*** Begin section ***

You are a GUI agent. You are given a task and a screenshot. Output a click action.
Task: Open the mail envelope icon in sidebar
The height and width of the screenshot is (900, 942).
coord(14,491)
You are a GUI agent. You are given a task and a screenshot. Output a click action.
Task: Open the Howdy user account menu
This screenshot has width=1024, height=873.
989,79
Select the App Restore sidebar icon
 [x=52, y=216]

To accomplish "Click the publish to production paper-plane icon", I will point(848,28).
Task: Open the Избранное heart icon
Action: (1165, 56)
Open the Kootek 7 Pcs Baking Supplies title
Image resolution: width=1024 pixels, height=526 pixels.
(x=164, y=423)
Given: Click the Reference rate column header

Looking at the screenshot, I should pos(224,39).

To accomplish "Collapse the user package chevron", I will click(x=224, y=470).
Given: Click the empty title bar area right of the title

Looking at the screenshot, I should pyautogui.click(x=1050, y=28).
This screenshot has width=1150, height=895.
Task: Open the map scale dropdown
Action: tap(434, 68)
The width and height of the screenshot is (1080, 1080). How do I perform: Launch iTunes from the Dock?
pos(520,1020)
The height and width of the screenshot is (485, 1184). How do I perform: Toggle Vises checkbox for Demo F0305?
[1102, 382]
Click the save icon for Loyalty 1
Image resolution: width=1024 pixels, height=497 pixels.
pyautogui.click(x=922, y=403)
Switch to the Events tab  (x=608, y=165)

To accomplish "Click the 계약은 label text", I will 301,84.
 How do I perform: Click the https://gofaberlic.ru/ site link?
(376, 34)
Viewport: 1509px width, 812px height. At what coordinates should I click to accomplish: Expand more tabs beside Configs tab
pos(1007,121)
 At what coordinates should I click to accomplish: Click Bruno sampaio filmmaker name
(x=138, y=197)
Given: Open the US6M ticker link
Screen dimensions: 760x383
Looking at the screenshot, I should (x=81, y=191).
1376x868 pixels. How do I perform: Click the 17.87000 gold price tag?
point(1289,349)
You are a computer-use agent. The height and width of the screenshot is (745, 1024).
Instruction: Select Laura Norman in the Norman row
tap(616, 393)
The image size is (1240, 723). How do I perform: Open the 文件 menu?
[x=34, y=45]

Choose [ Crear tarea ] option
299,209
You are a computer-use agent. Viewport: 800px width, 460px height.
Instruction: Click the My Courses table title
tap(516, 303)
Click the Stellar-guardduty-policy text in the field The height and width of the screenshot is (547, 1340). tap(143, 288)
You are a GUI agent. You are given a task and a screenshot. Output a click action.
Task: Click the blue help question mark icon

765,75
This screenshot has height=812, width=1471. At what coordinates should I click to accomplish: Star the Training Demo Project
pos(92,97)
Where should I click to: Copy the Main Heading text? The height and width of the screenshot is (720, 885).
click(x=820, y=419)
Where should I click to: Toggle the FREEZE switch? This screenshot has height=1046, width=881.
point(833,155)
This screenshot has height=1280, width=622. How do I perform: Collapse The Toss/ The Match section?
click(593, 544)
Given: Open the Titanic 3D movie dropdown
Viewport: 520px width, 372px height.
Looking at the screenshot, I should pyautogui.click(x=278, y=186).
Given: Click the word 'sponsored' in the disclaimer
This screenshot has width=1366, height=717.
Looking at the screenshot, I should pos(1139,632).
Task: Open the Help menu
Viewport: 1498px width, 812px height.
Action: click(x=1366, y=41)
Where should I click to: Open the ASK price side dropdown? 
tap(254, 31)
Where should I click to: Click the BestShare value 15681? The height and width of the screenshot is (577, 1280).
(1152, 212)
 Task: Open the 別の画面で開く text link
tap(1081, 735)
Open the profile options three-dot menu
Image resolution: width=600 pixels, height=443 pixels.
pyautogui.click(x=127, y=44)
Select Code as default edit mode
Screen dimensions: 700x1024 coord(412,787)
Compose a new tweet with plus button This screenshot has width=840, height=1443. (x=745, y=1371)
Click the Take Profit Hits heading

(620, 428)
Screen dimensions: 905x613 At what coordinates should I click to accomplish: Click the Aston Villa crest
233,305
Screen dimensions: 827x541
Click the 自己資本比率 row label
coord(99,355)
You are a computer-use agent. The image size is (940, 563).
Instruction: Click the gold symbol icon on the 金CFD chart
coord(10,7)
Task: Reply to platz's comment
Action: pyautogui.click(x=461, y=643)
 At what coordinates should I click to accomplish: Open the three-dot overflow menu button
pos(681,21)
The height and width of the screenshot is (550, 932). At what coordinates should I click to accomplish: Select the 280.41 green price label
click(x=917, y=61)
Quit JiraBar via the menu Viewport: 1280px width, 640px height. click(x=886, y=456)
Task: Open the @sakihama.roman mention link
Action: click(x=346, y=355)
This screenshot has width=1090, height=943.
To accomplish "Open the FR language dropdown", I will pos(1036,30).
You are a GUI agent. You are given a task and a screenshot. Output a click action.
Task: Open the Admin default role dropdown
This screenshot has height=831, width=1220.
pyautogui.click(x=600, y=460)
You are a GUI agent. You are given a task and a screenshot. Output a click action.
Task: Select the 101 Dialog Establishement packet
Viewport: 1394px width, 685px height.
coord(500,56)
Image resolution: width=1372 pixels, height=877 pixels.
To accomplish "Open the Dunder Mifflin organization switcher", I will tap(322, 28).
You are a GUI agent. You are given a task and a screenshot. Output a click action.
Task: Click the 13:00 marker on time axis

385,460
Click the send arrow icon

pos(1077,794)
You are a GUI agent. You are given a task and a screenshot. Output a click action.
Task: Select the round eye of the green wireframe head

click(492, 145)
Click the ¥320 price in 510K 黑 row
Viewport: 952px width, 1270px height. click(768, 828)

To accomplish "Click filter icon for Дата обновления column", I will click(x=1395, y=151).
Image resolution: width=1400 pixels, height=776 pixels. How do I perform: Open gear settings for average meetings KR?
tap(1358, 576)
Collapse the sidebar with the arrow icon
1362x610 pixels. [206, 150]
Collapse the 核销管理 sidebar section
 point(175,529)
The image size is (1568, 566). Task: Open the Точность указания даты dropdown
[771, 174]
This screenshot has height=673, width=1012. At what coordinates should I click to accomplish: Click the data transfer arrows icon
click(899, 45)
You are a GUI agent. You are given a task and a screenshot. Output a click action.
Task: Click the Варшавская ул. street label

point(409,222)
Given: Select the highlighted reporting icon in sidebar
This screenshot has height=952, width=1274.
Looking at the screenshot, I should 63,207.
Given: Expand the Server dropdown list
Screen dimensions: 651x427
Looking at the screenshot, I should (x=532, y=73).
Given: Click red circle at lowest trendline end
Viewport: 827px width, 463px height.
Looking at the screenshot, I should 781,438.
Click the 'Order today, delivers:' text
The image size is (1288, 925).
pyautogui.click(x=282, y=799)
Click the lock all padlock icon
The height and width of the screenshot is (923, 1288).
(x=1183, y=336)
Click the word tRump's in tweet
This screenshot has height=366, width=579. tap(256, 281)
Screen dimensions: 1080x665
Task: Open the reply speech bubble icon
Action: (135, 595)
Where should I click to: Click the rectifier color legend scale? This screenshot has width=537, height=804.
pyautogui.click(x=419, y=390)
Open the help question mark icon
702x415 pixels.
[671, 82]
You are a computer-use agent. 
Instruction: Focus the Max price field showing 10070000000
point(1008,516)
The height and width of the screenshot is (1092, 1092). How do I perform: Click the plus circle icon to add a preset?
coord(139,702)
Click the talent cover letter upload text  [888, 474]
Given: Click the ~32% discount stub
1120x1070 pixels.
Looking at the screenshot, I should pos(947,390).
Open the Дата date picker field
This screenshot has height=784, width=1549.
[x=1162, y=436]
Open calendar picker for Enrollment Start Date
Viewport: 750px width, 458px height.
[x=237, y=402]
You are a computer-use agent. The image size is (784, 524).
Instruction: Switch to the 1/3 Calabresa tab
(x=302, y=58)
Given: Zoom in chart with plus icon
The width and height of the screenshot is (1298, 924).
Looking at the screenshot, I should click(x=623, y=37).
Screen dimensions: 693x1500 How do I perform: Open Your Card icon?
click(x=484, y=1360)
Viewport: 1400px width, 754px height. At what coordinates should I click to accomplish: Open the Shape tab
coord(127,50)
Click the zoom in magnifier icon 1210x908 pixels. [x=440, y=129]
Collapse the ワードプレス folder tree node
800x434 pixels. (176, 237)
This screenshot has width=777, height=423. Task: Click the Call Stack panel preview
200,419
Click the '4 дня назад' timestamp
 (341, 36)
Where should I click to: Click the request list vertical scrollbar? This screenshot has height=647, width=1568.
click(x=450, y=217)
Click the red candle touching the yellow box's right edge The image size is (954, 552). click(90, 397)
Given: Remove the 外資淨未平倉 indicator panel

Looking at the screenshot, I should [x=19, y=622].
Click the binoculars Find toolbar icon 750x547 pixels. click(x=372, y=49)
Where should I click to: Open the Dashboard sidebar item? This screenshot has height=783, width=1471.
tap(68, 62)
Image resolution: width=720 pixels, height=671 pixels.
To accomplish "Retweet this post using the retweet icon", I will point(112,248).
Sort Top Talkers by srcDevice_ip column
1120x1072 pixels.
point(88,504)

*** End section ***

▸ Assignment:
Looking at the data above, write out exactly the lines that start at the one containing "The width and height of the screenshot is (1080, 1080)." and end at the one containing "Given: Open the US6M ticker link"; include both and nothing beyond.

▸ Result for this exercise:
The width and height of the screenshot is (1080, 1080). How do I perform: Launch iTunes from the Dock?
pos(520,1020)
The height and width of the screenshot is (485, 1184). How do I perform: Toggle Vises checkbox for Demo F0305?
[1102, 382]
Click the save icon for Loyalty 1
Image resolution: width=1024 pixels, height=497 pixels.
pyautogui.click(x=922, y=403)
Switch to the Events tab  (x=608, y=165)

To accomplish "Click the 계약은 label text", I will 301,84.
 How do I perform: Click the https://gofaberlic.ru/ site link?
(376, 34)
Viewport: 1509px width, 812px height. At what coordinates should I click to accomplish: Expand more tabs beside Configs tab
pos(1007,121)
 At what coordinates should I click to accomplish: Click Bruno sampaio filmmaker name
(x=138, y=197)
Given: Open the US6M ticker link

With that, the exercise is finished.